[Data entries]
________________________
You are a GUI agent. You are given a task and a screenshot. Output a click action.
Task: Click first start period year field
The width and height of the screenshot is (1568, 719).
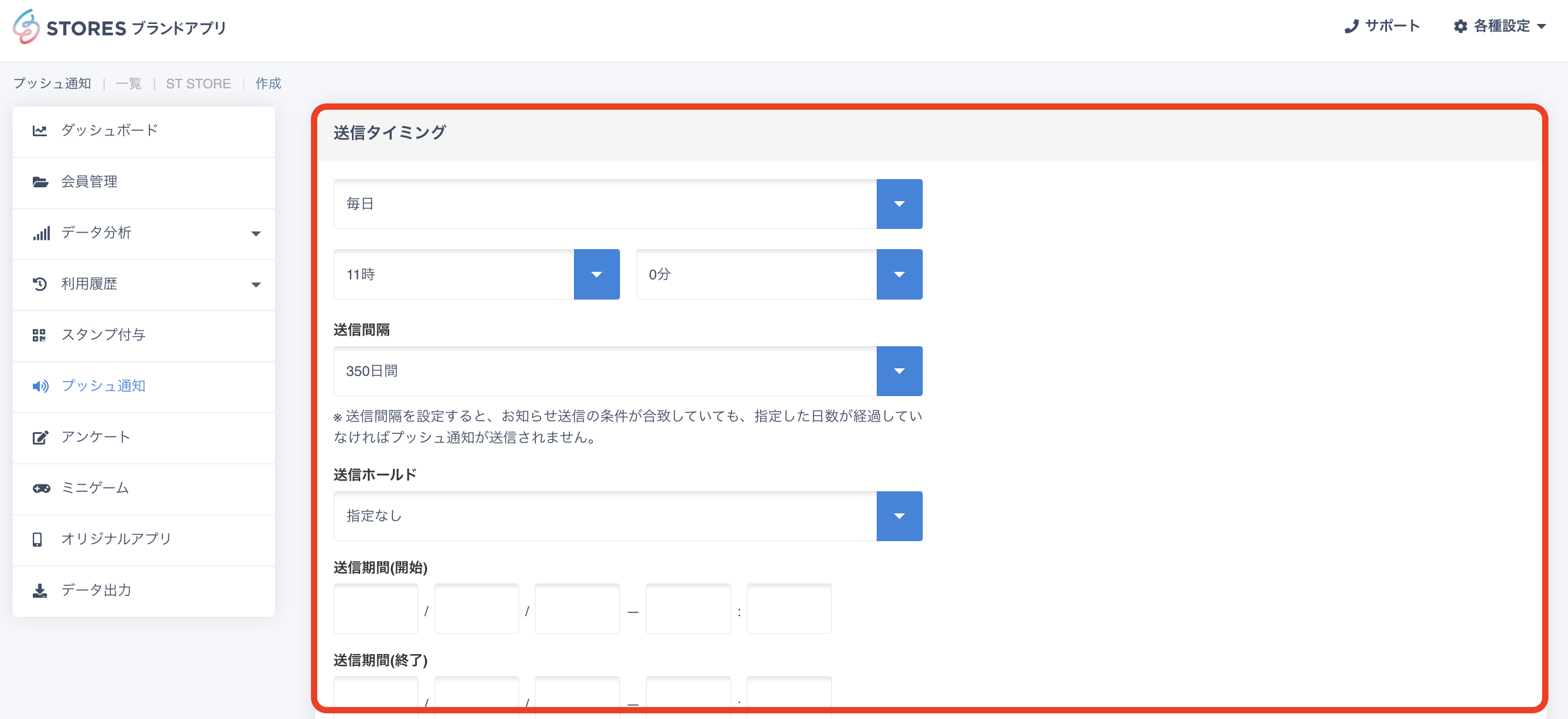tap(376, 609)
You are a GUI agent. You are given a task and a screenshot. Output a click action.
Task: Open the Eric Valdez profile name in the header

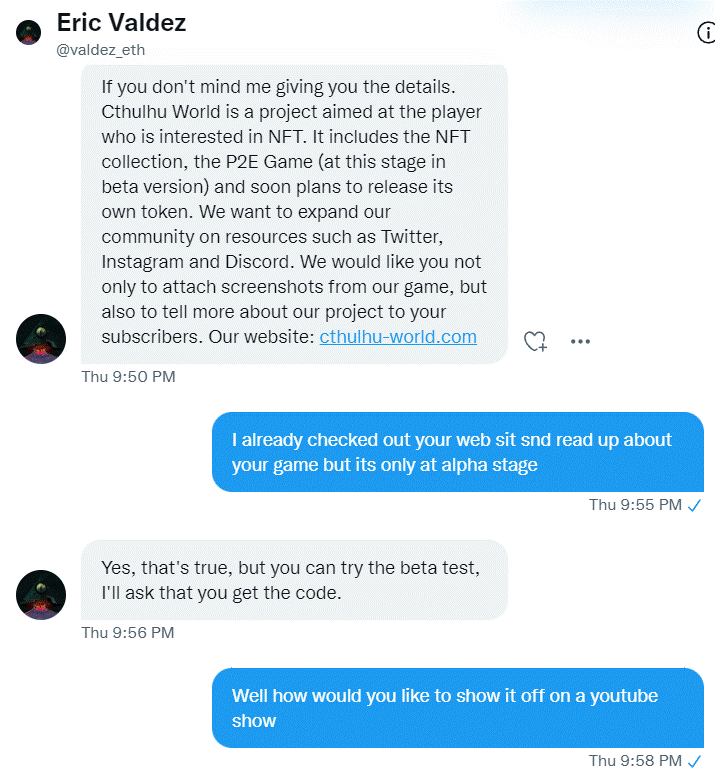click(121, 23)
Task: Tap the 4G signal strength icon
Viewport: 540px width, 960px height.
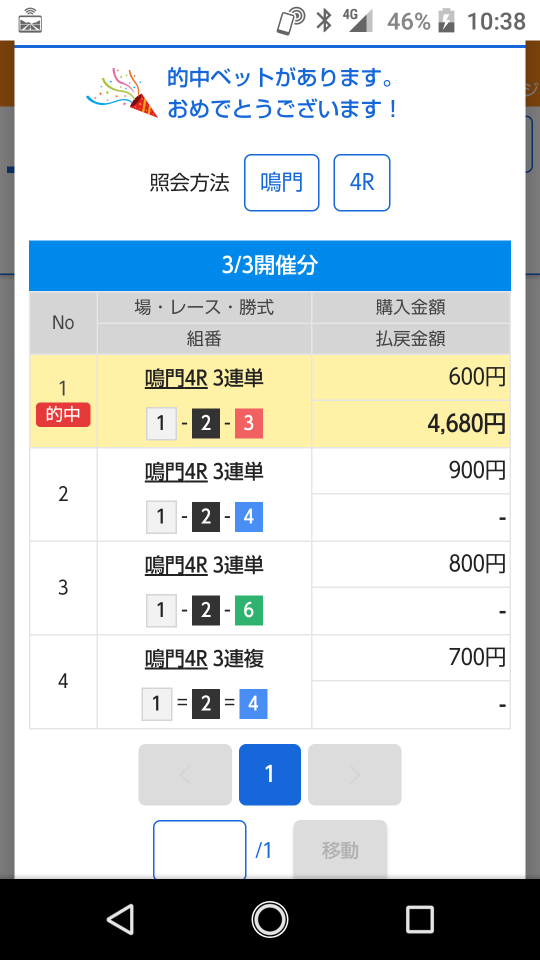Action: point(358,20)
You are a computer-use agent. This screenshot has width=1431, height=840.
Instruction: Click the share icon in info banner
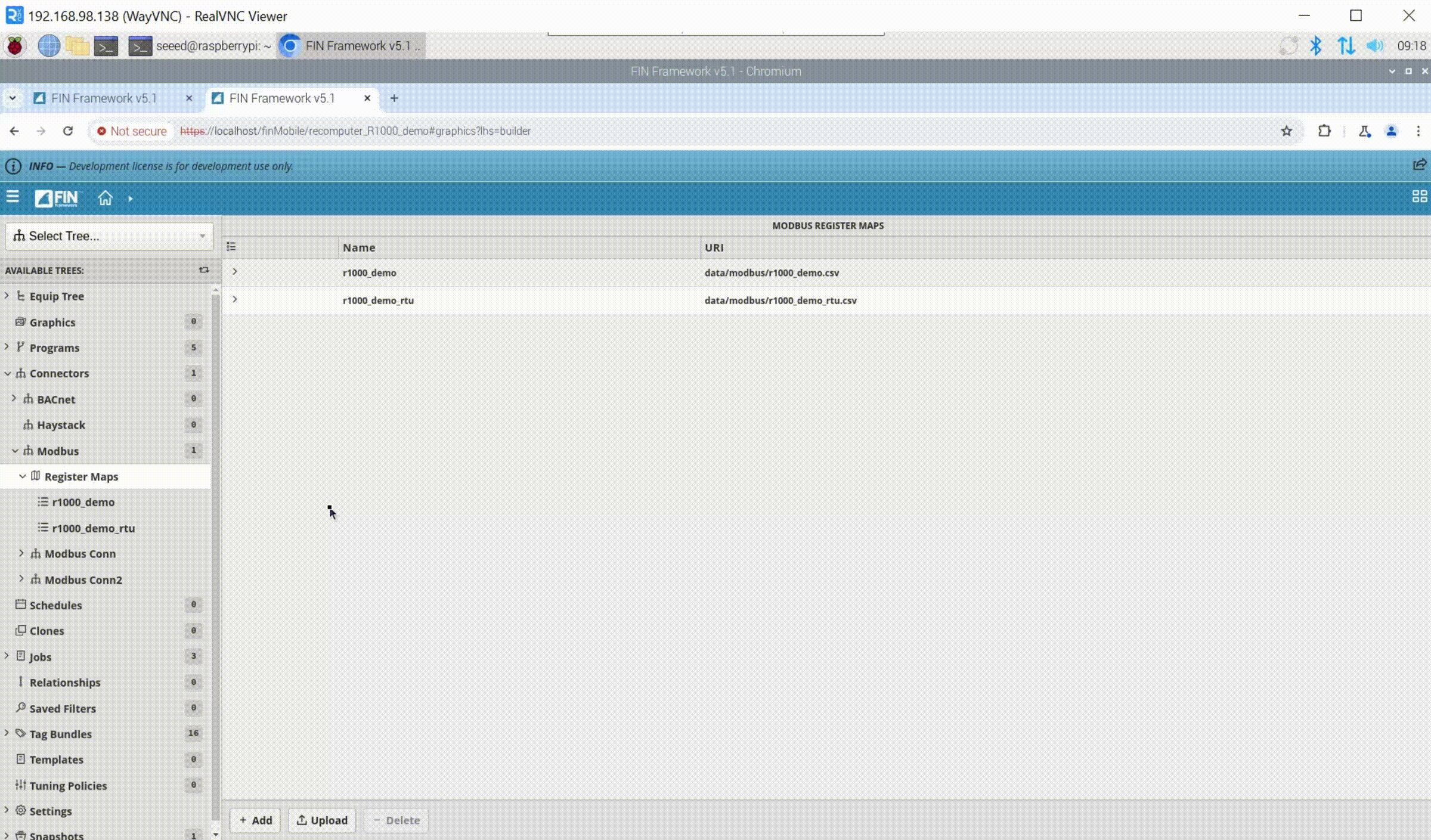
________________________
Your task: Write out the lines of every item above word for word, leaving out the pictures.

Exercise response:
You are a GUI agent. You are given a task and a screenshot. Output a click action.
Task: Click first start period year field
The width and height of the screenshot is (1568, 719).
tap(376, 609)
You are a GUI agent. You are given a task and a screenshot. Output a click action.
Task: Open the Eric Valdez profile name in the header

click(121, 23)
Task: Tap the 4G signal strength icon
Viewport: 540px width, 960px height.
Action: point(358,20)
You are a computer-use agent. This screenshot has width=1431, height=840.
Instruction: Click the share icon in info banner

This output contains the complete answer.